Rheological and mechanical behavior of polyacrylamide hydrogels chemically crosslinked with allyl agarose for two-dimensional gel electrophoresis.

Two-dimensional (2-D) gel electrophoresis currently represents one of the most standard techniques for protein separation. In addition to the most commonly employed polyacrylamide crosslinked hydrogels, acrylamide-agarose copolymers have been proposed as promising systems for separation matrices in 2-D electrophoresis, because of the good resolution of both high and low molecular mass proteins made possible by careful control and optimization of the hydrogel pore structure.
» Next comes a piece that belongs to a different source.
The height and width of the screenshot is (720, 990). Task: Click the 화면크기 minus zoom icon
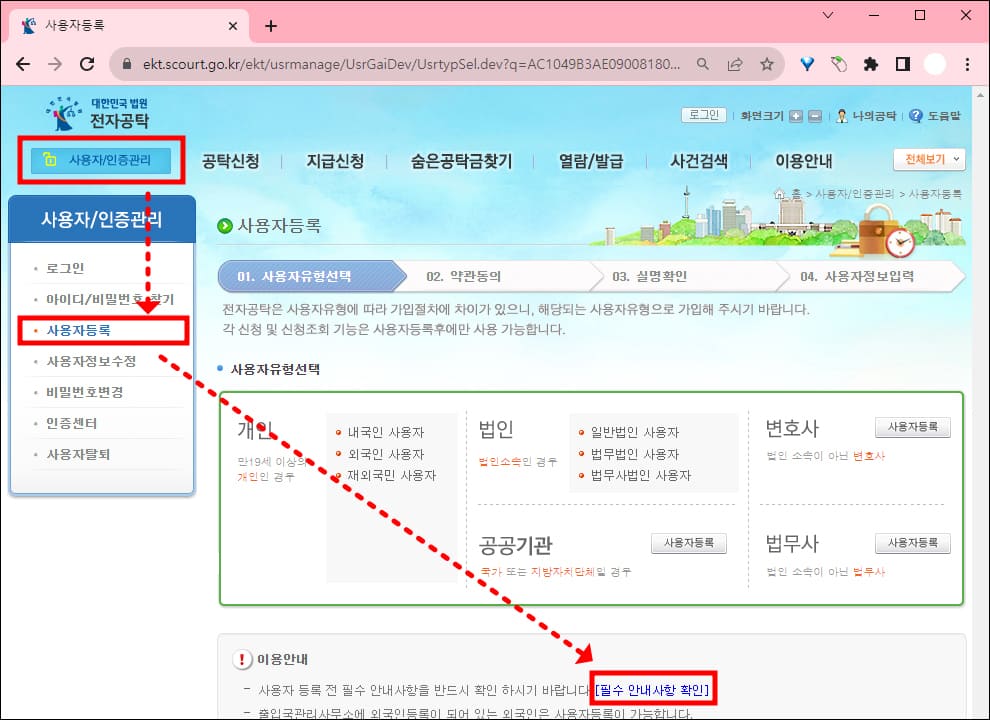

As a matter of fact, a thorough understanding of the nature of the hydrogel pore structure as well as of the parameters by which it is influenced is crucial for the design of hydrogel systems with optimal sieving properties. In this work, a series of acrylamide-based hydrogels covalently crosslinked with different concentrations of allyl agarose (0.2-1%) is prepared and characterized by creep-recovery measurements, dynamic rheology and tensile tests, in the attempt to gain a clearer understanding of structure-property relationships in crosslinked polyacrylamide-based hydrogels. The rheological and mechanical properties of crosslinked acrylamide-agarose hydrogels are found to be greatly affected by crosslinker concentration. Dynamic rheological tests show that hydrogels with a percentage of allyl agarose between 0.2% and 0.6% have a low density of elastically effective crosslinks, explaining the good separation of high molecular mass proteins in 2-D gel electrophoresis. Over the same range of crosslinker concentration, creep-recovery measurements reveal the presence of non-permanent crosslinks in the hydrogel network that justifies the good resolution of low molecular mass proteins as well. In tensile tests, the hydrogel crosslinked with 0.4% of allyl agarose exhibits the best results in terms of mechanical strength and toughness. Our results show how the control of the viscoelastic and the mechanical properties of these materials allow the design of mechanically stable hydrogels with improved sieving ability in protein electrophoresis over a wide range of molecular masses.